+++ Trecho do texto

Pós-graduação é trabalho!
19/08/2020Por Luciano Rocha
Em 2019 assistimos a uma série de protestos contra os cortes na educação, promovidos pelo governo Bolsonaro, que atingiram diretamente os programas de pós-graduação das universidades brasileiras. O CNPq teve o menor orçamento desde 2010 e a CAPES cortou cerca de 8 mil bolsas, inviabilizando pesquisas e destinando pós-graduandos ao desemprego. Este cenário de desmonte continua em 2020, ainda que ofuscado pela crise sanitária que vivemos. É desanimador para os pesquisadores ver que essas medidas encontram algum apoio na sociedade. No entanto, é preciso entender que esse é apenas um sintoma de um projeto político-econômico que não reconhece a pós-graduação como um trabalho.

++++++

*Enunciado da tarefa*.
Por favor, transcreva do texto sobre os cortes na pós-graduação o trecho que vai de "19/08/2020Por Luciano Rocha" até "como um trabalho.".

+++ Linhas fornecidas

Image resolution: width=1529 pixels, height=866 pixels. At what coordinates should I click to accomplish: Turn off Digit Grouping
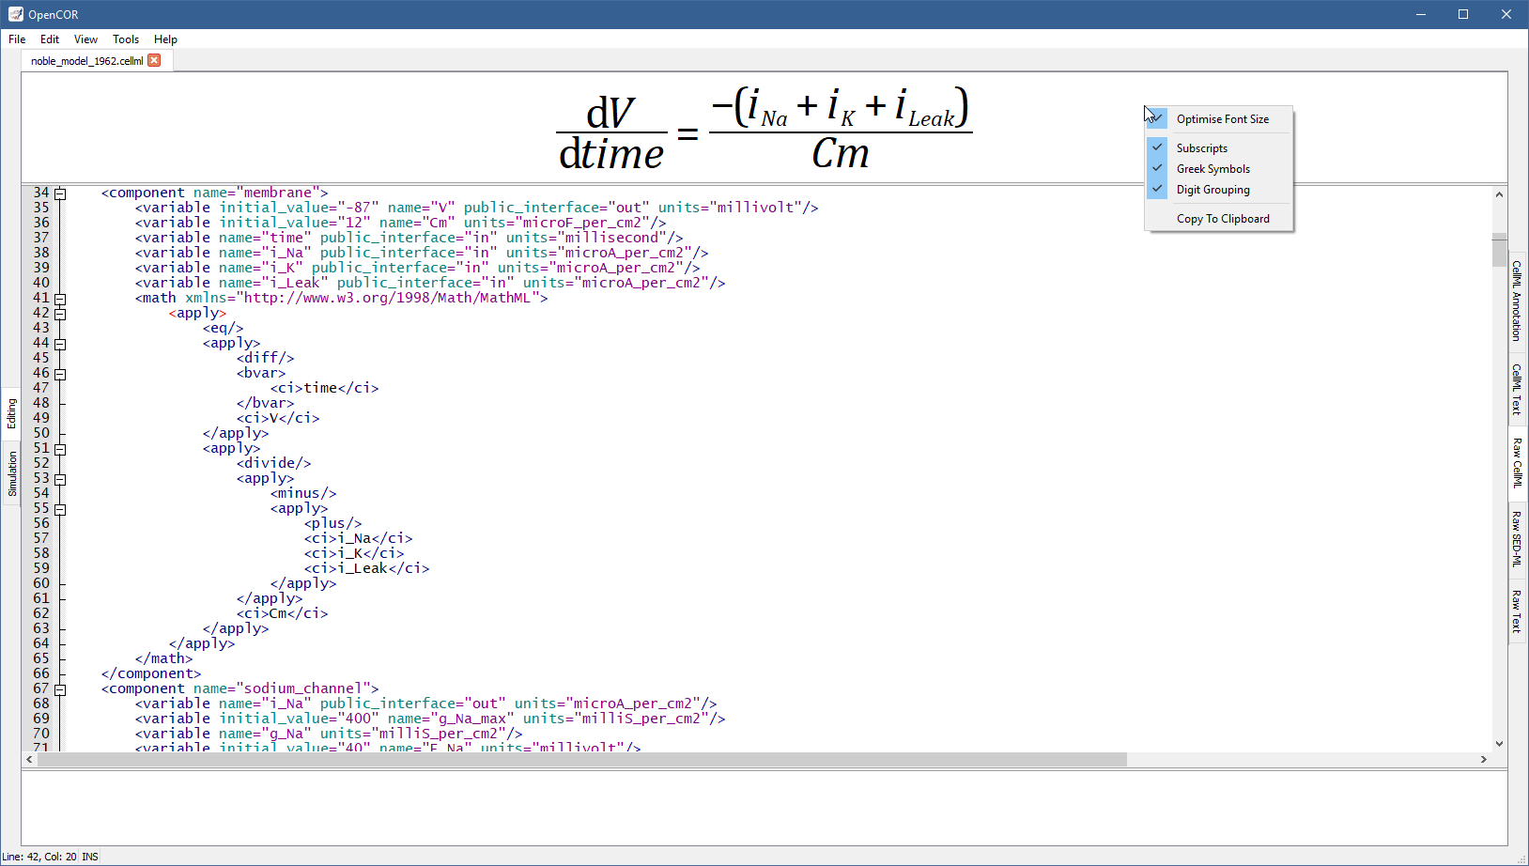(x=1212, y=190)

++++++
+++ Linhas fornecidas

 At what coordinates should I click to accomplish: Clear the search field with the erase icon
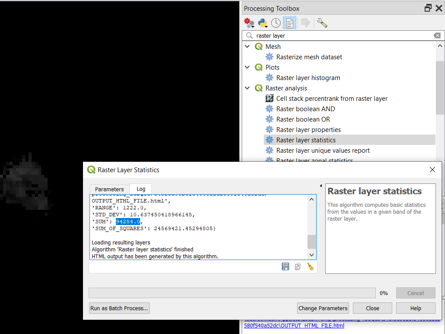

++++++

*Solução do problema*.
19/08/2020Por Luciano Rocha
Em 2019 assistimos a uma série de protestos contra os cortes na educação, promovidos pelo governo Bolsonaro, que atingiram diretamente os programas de pós-graduação das universidades brasileiras. O CNPq teve o menor orçamento desde 2010 e a CAPES cortou cerca de 8 mil bolsas, inviabilizando pesquisas e destinando pós-graduandos ao desemprego. Este cenário de desmonte continua em 2020, ainda que ofuscado pela crise sanitária que vivemos. É desanimador para os pesquisadores ver que essas medidas encontram algum apoio na sociedade. No entanto, é preciso entender que esse é apenas um sintoma de um projeto político-econômico que não reconhece a pós-graduação como um trabalho.